Yahoo used to have far and away the best news boards for sheer trolling until they limited responses to smartass kids sporting cutesy avatars. I hope Yahoo "attendance" has tanked as a result -- AND as a result of their Fox newsish headlines....
The Times should look at the online paper as different from the paper version...which it is. Most people reading the online version are gonna be the type of reader that's Internet centric and are used to commenting ,also, if a commenter is incorrect it's enjoyable to read when another commenter corrects them, and if they are vulgar ban them...you need an account right? There is no way around adding comments so they should just bite the bullet.
It's that insufferable socialite mentality, or in its most inbred preppy manifestation, the disdain of the debuttante whose party has been crashed by those uncouth, uninvited outsiders. They just don't get it.
And someone might say something negative about Israel and the NYT can not stand for that
This attitude will come back to haunt them; of this I have no doubt. As you point out, it is a form of cowardice and, ultimately, elitism.
I was just recently informed that one of the lawyers at my company wants to add moderation to our company blogs, wikis, forums, and in our social networking software. I believe it will be the kiss of death for creativity and innovation, something desperately needed in today's fast-paced markets; even in my industry - aerospace, which has a clock-speed bordering on dead. All because they fear someone might, someday, say something that will end up as evidence in a possible lawsuit.
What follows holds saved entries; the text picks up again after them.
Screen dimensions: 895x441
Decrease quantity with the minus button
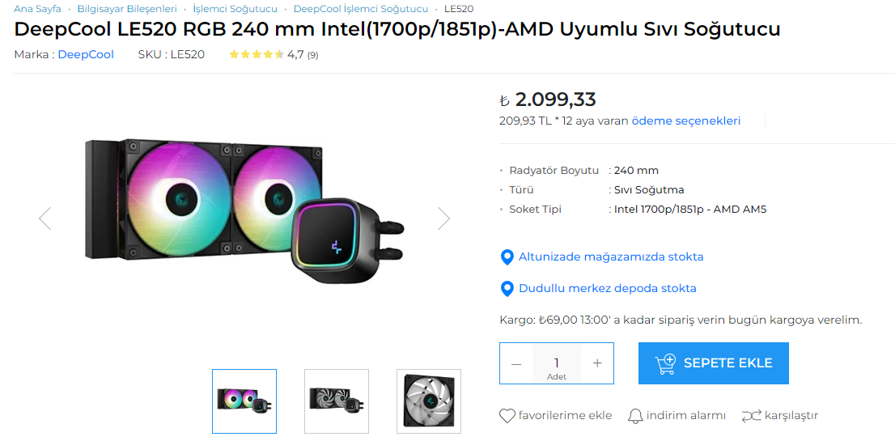coord(516,363)
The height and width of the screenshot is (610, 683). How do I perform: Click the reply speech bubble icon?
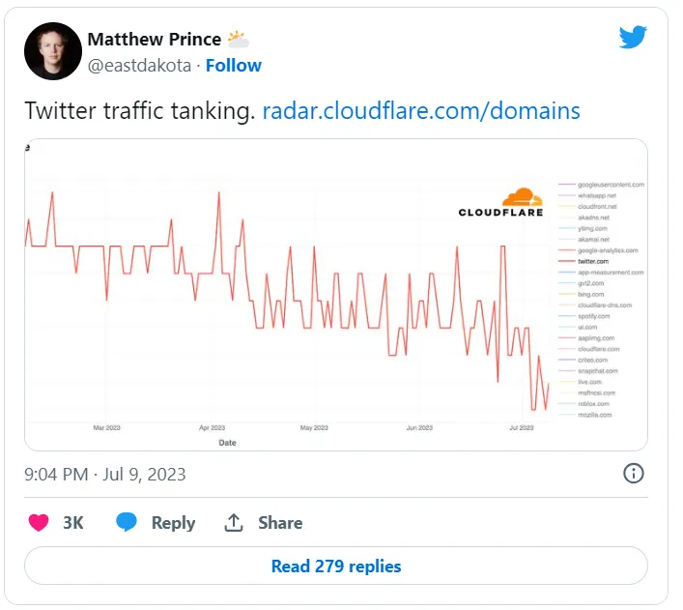(x=127, y=523)
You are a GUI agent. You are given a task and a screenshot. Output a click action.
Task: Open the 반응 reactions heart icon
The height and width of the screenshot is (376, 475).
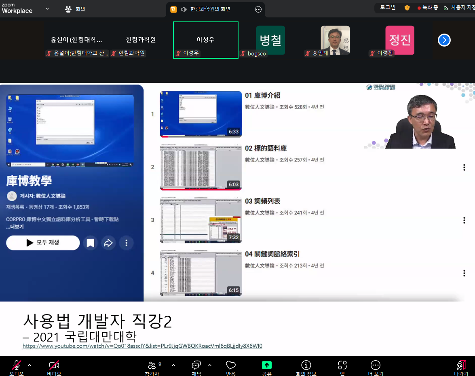230,365
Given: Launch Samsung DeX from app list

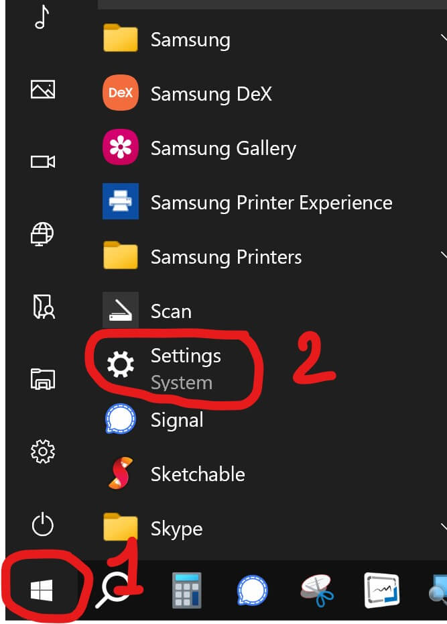Looking at the screenshot, I should 211,94.
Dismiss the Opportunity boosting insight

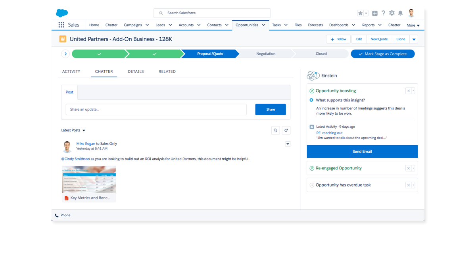[x=408, y=91]
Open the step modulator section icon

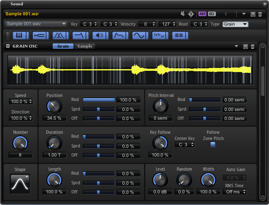(160, 35)
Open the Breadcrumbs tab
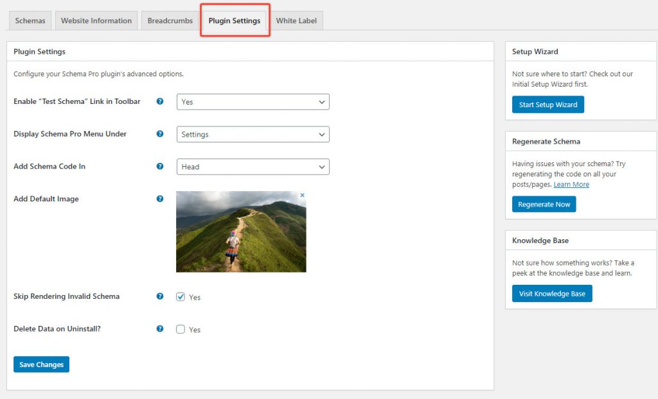Viewport: 658px width, 399px height. point(170,20)
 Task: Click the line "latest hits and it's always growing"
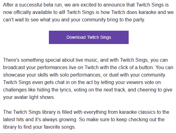click(x=84, y=119)
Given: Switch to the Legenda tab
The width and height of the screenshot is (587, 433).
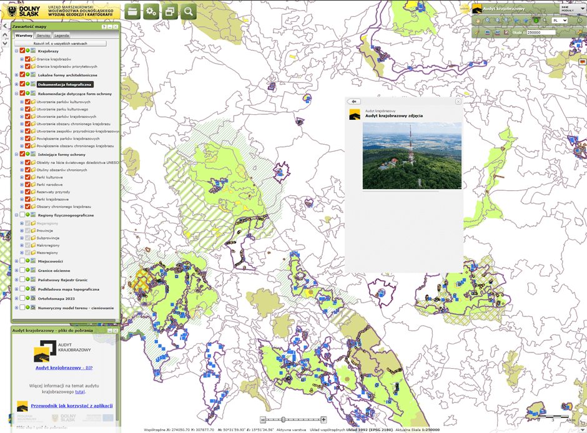Looking at the screenshot, I should pyautogui.click(x=62, y=36).
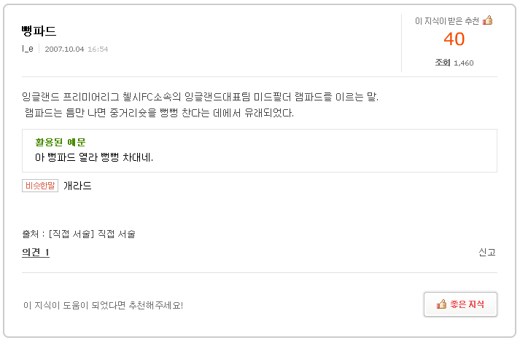Viewport: 520px width, 340px height.
Task: Open the 의견 1 comments link
Action: pos(36,253)
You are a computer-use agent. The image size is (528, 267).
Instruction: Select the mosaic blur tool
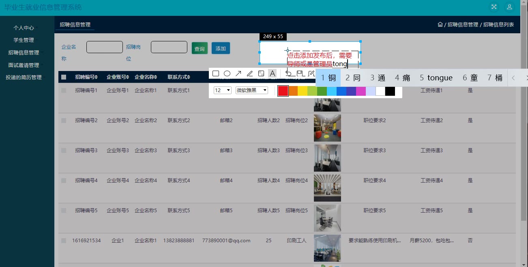tap(261, 73)
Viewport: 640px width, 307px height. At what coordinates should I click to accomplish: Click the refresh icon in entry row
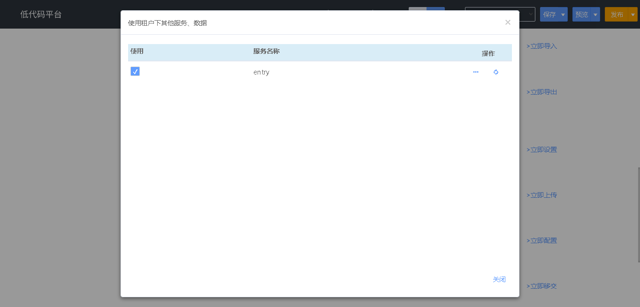[x=496, y=72]
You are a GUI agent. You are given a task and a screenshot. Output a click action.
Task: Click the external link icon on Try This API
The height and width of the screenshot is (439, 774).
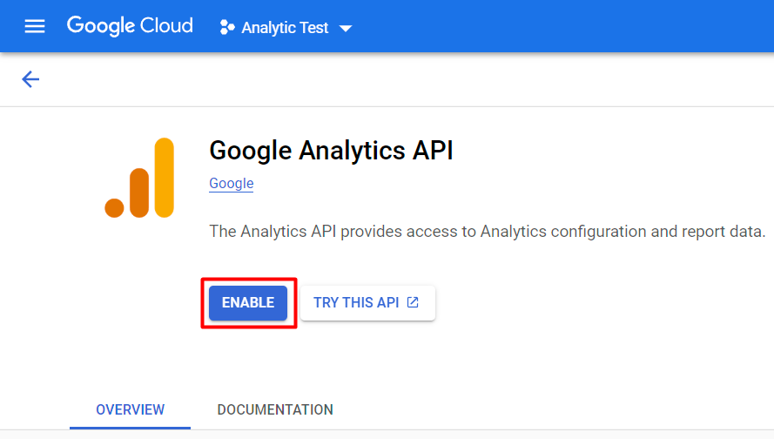[413, 302]
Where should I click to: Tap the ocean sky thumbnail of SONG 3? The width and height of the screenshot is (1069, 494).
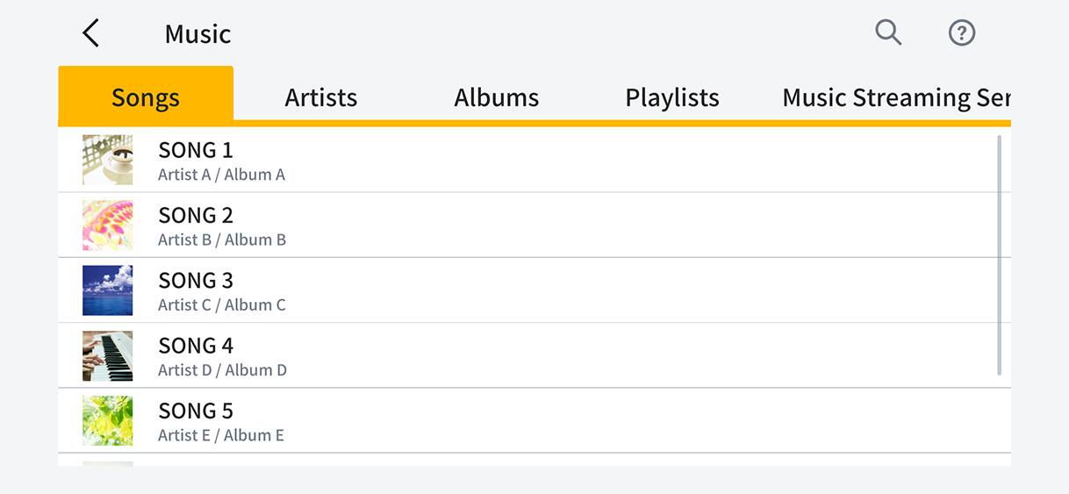[x=108, y=290]
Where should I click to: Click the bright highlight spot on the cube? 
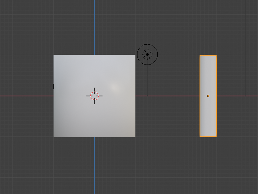coord(114,87)
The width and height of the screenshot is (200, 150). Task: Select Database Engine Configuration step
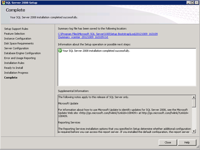(x=22, y=53)

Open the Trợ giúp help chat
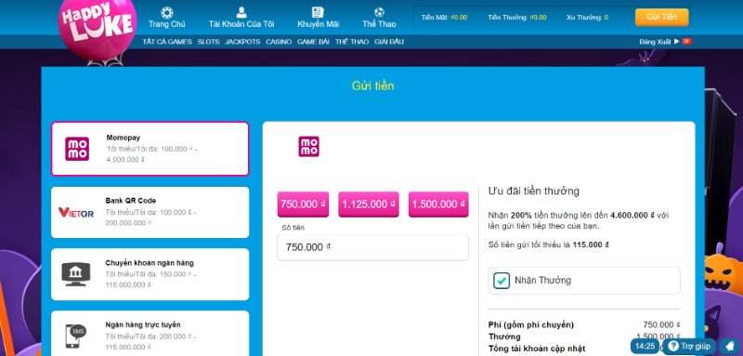coord(689,347)
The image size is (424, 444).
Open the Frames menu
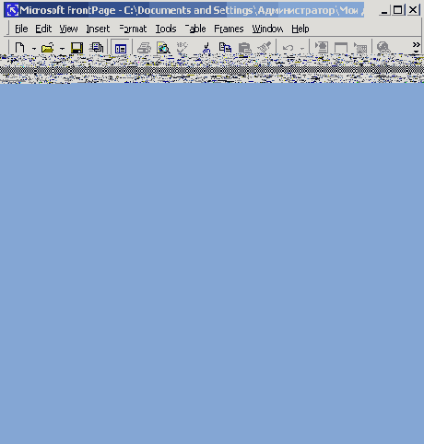pyautogui.click(x=229, y=29)
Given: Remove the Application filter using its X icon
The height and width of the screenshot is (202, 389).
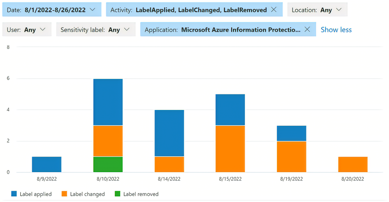Looking at the screenshot, I should point(307,29).
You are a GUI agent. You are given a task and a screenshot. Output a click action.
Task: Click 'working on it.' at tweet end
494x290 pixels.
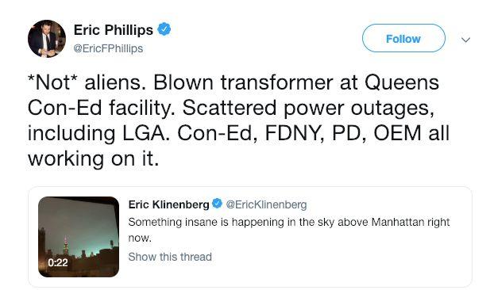pos(94,158)
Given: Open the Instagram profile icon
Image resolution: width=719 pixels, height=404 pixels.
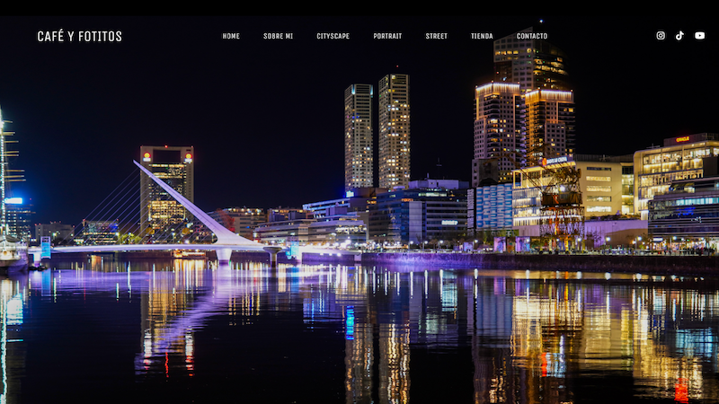Looking at the screenshot, I should [661, 36].
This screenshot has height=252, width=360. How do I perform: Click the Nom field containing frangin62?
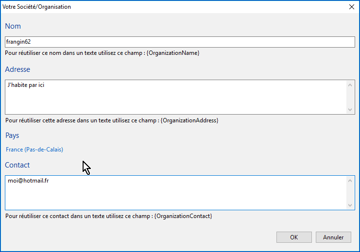click(x=180, y=42)
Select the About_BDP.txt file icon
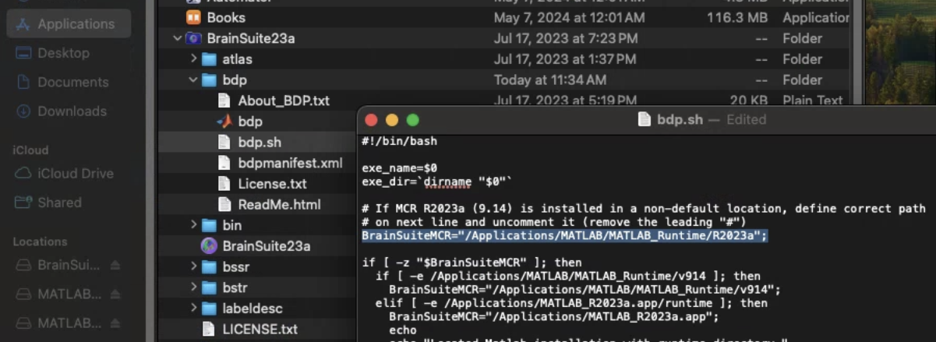936x342 pixels. click(224, 100)
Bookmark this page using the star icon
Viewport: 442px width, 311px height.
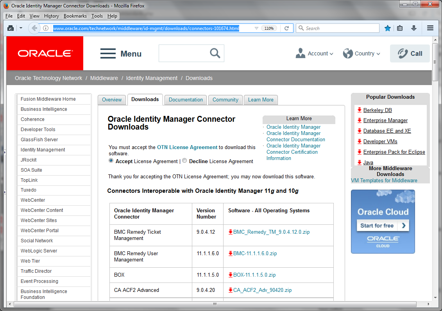coord(387,28)
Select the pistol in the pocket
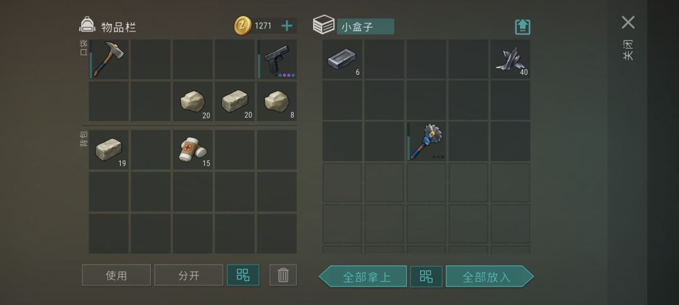Image resolution: width=679 pixels, height=305 pixels. (x=277, y=59)
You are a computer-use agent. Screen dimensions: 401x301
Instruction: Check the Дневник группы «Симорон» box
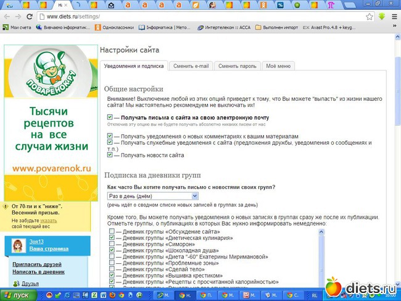click(x=111, y=244)
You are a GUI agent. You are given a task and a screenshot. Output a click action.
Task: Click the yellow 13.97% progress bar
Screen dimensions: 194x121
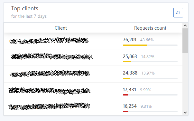click(150, 78)
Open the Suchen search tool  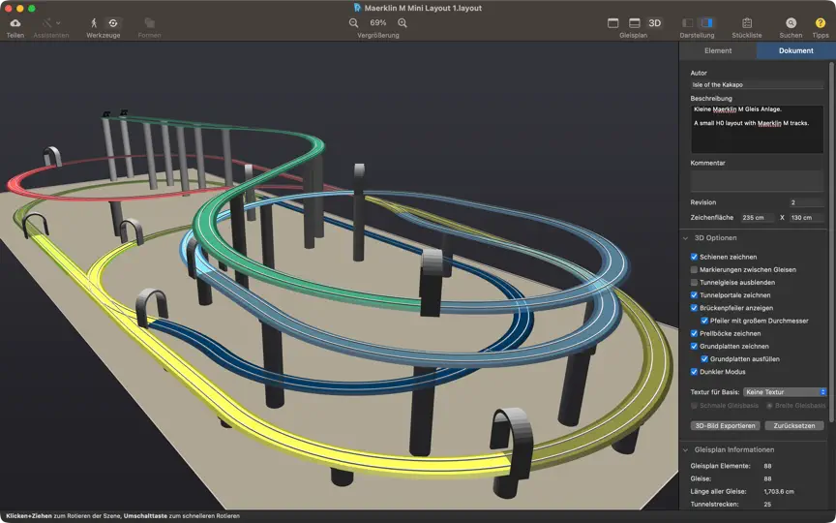[791, 23]
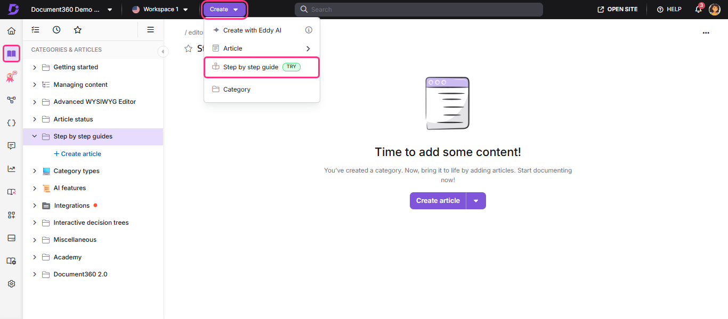Toggle the hamburger menu above Categories & Articles
This screenshot has width=728, height=319.
pyautogui.click(x=151, y=29)
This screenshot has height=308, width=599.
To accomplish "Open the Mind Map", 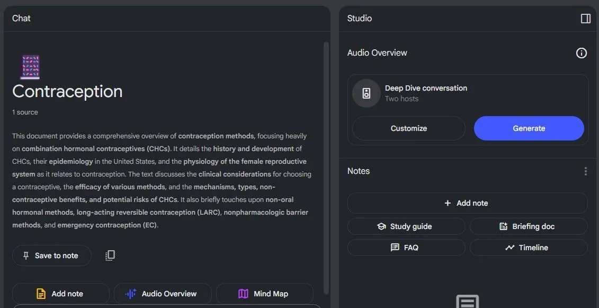I will [x=264, y=294].

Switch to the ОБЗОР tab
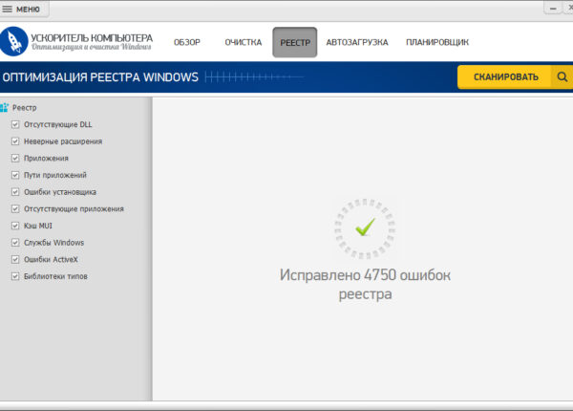click(187, 43)
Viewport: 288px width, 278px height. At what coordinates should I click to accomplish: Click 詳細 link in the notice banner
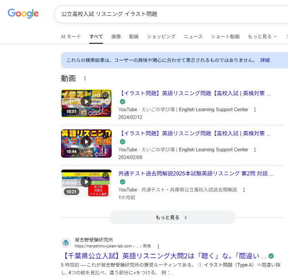[265, 60]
I believe this is called biting off your nose to spite your face.
It's a pity that, in order to compete with unmoderated Internet commentaries, they didn't think of, say, providing an unbiased accurate quality product. A few more of those would be nice.
A newspaper that helped lie the nation into an unjustified has nothing to feel "august" about. Maybe if readers had been able to critique Judith Miller's little WMD fictions, some of our subsequent horrors could have been avoided.
Well, I have to say, the comments (when they get past the barriers) are better written and more thoughtful now. Stop, don't jump on me. Just an observation....
Yes, the same cowardice as the president, who only speaks to vetted audiences. God forbid you should listen to the rabble. Their civilized and democratic veneer peels away to reveal class arrogance and a corruptness that rivals Rome.